A long story short, and a lot of soul searching in between, six months later I found myself back on the driveway to Mandora with a new boyfriend (and husband–to-be) who had known the family who owned the Station since he was a baby. We worked for the family on a couple of their properties for two years. At this time we had become so sick of Queenslanders telling us how wonderful Queensland was that we decided to go for a look. Here we oversaw a property south of Charters Towers for two years before deciding that Judd should get a helicopter pilot’s licence from Cairns Helicopter School.

After couple of years experiencing the highest rainfall in Australia — a 4.2m annual average in Babinda in Far North Queensland — we were happy to be home in WA, Judd with his Commercial Helicopter Licence and me having been working back in natural resource management in sugar cane country. Returning home all our friends seemed to be working on the mines. This left us at a crossroads – do we chase the dollars and look for mining work too or do we follow our hearts and head back to station work where much of the remuneration is in the lifestyle? While standing at those crossroads, a job was advertised working with Rangelands NRM in a Regional Landcare Facilitator role based in Broome. Before being offered the job, we had made up our minds to head north again in any case.

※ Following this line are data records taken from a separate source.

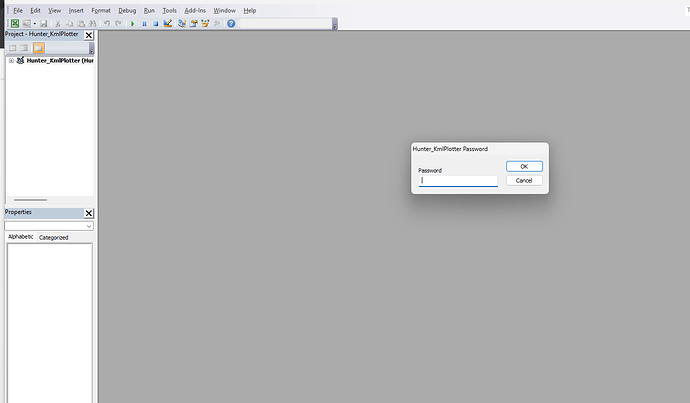
Task: Click OK in the password dialog
Action: [524, 166]
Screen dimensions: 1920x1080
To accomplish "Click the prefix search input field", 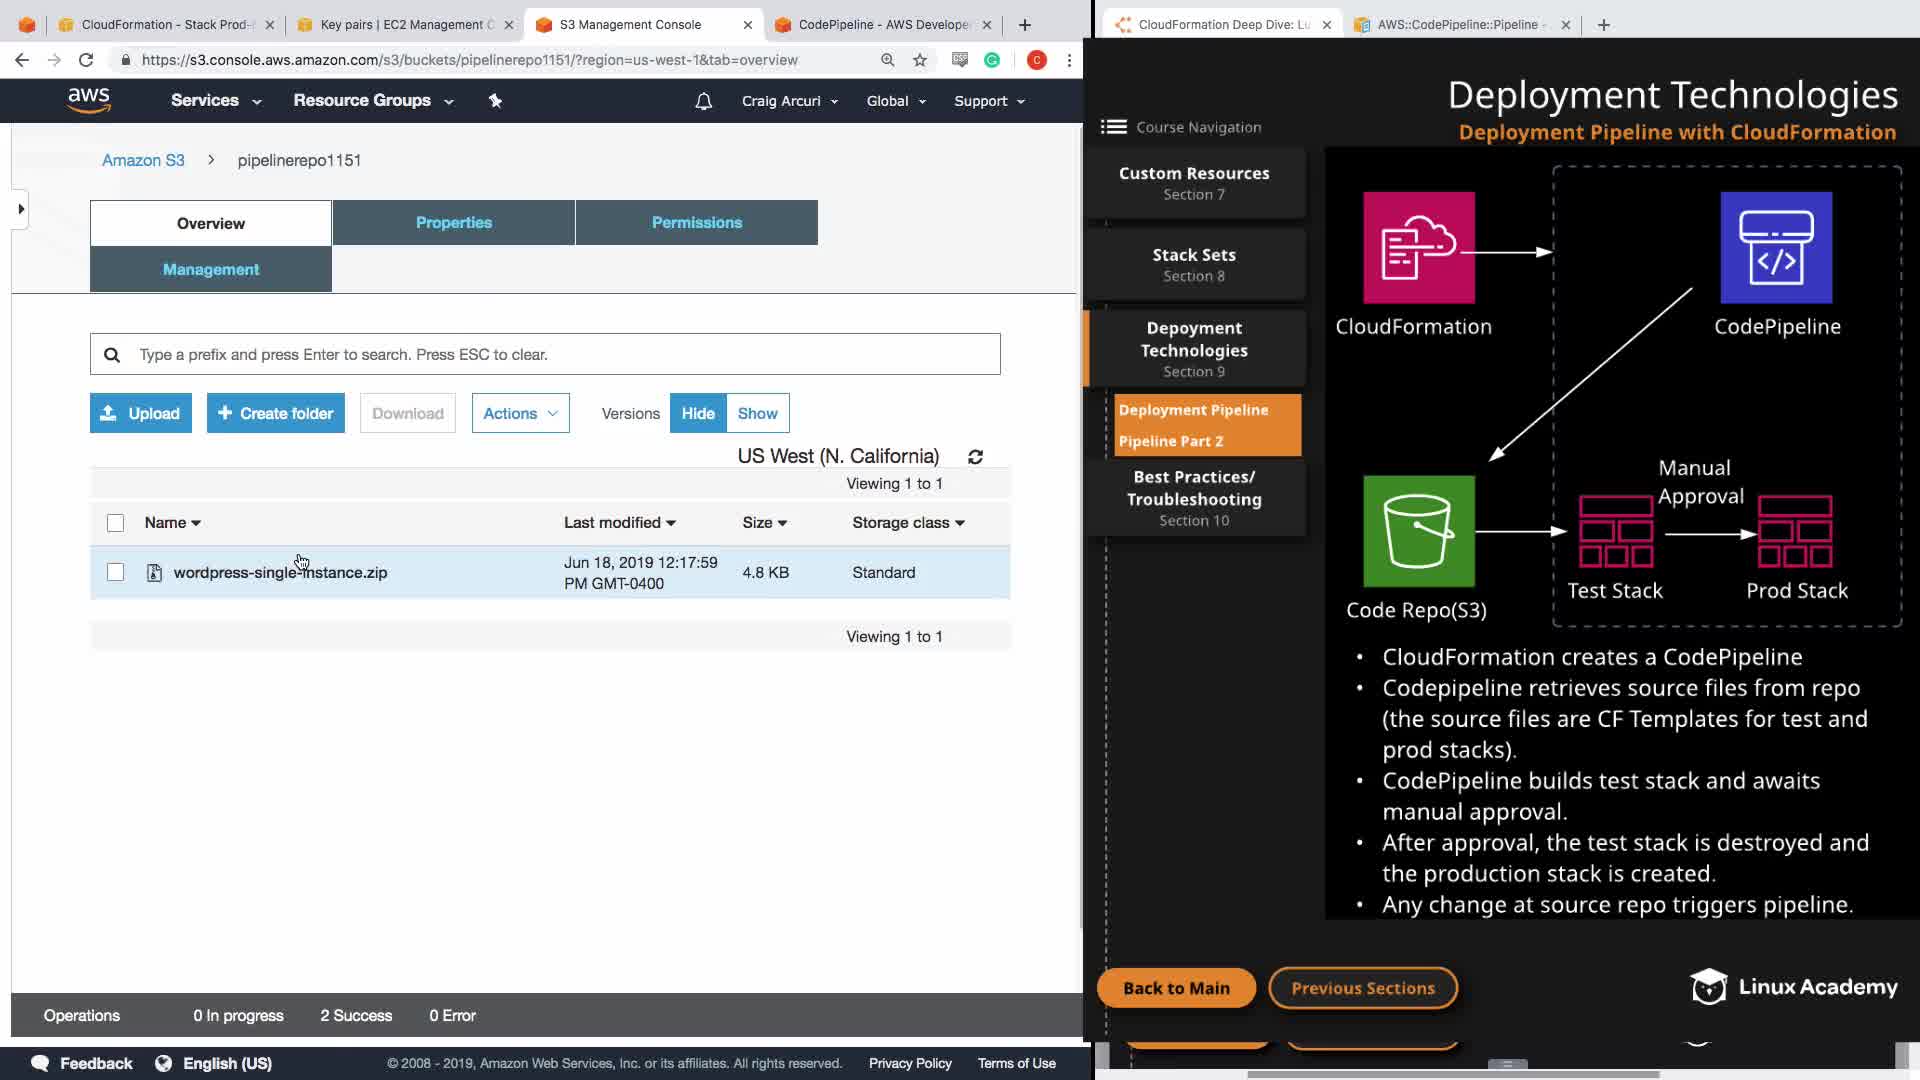I will pos(560,354).
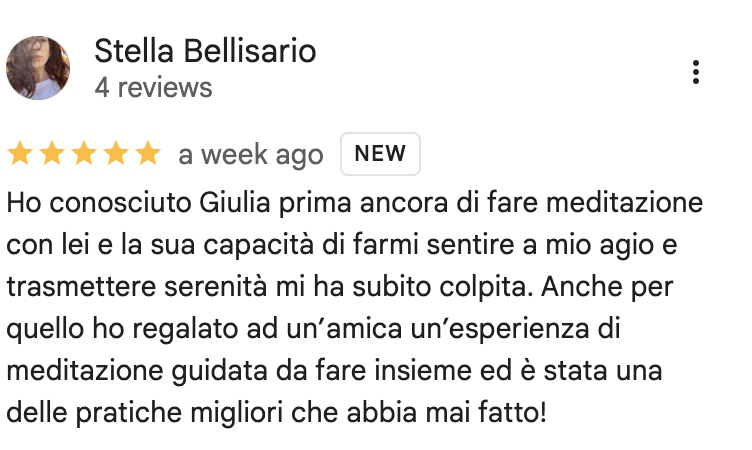Image resolution: width=752 pixels, height=450 pixels.
Task: Click the first rating star
Action: tap(20, 154)
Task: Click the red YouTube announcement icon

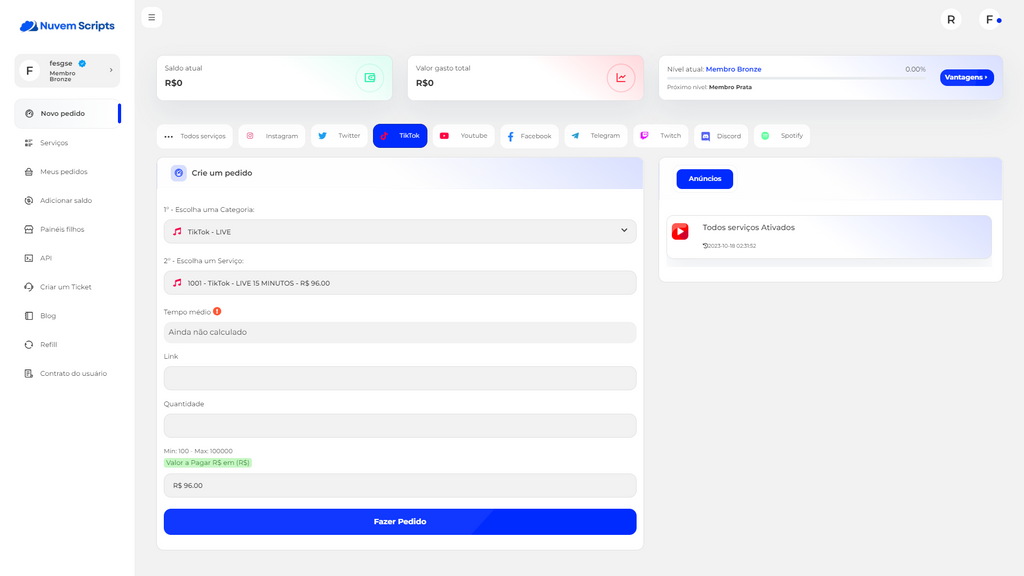Action: coord(680,232)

Not long after moving to Broome, Judd started working with Yeeda Pastoral Company. I will never forget the conversation when Jack asked whether we wanted to live in Broome or to move out to Kilto, 65km from town. He was worried about dragging us away from luxury but we could not wait to not only escape the hustle and bustle of Broome but also the tiny caravan on an industrial block that we had been renting. For 18 months we lived at Kilto and I drove the 65km to Broome each day or more often than not car pooled with Vicki and others which was a great chance to catch up. When Judd was offered the move to Yeeda, the 200km from Broome was just a little too far for me to commute each day. I was very lucky that I was able to keep my job and work from home most of the time, travelling to Broome regularly.

I absolutely loved our time at Kilto and the first 18 months at Yeeda. I would work for Rangelands NRM during the week and spend my weekends on the station doing whatever Judd was doing: working in the yards with the cattle, fencing, ensuring the cattle had water. The pace of this slowed a little when I became pregnant but I still did what I could. Now with a young baby it is even harder to get out on the Station – but I love it when I can!

1.1From a kid who loved the sheep yards to loving the cattle yards.

1.2Smoko time on the Station.

1.3Not always stuck in the office working in natural resource management either: Facilitating an erosion control workshop.

1.4Controlling Rubber vine – a weed of great threat to agriculture and recreation as well as the environment.